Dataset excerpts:
※

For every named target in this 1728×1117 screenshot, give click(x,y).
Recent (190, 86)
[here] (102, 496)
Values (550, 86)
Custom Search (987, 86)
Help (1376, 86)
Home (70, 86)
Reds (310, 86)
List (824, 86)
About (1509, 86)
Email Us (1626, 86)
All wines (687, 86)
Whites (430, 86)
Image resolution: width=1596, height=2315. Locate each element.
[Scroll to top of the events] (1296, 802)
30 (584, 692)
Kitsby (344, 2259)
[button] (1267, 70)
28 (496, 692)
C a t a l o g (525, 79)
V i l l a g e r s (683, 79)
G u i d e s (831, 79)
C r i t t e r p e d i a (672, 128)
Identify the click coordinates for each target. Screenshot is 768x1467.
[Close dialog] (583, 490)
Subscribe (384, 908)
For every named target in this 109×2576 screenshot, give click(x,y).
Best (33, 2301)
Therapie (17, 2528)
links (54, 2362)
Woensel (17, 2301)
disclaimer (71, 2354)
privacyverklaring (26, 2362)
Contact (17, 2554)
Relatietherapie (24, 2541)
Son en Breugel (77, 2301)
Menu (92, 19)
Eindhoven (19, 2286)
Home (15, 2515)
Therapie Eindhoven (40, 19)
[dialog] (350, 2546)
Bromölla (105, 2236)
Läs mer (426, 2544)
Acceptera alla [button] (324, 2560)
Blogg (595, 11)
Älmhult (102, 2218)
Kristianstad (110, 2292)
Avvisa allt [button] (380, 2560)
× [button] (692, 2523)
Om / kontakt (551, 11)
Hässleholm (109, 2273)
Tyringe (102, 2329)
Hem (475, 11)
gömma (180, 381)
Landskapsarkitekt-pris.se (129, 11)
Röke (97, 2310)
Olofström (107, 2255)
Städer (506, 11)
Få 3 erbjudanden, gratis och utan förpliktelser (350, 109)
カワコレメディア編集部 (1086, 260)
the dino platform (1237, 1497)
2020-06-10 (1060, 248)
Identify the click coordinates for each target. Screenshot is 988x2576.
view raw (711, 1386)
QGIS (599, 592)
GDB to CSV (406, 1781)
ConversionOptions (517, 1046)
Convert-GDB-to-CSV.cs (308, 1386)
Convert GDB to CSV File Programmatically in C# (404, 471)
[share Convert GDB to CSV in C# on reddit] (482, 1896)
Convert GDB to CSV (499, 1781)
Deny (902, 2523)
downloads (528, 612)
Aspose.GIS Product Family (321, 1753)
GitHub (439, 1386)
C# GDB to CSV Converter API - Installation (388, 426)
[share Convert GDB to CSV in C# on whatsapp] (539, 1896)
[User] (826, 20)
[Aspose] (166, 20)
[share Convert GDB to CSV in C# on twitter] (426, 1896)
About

※

Look through the entries above for the word "named". Say how many lines contain it, using only a number.

2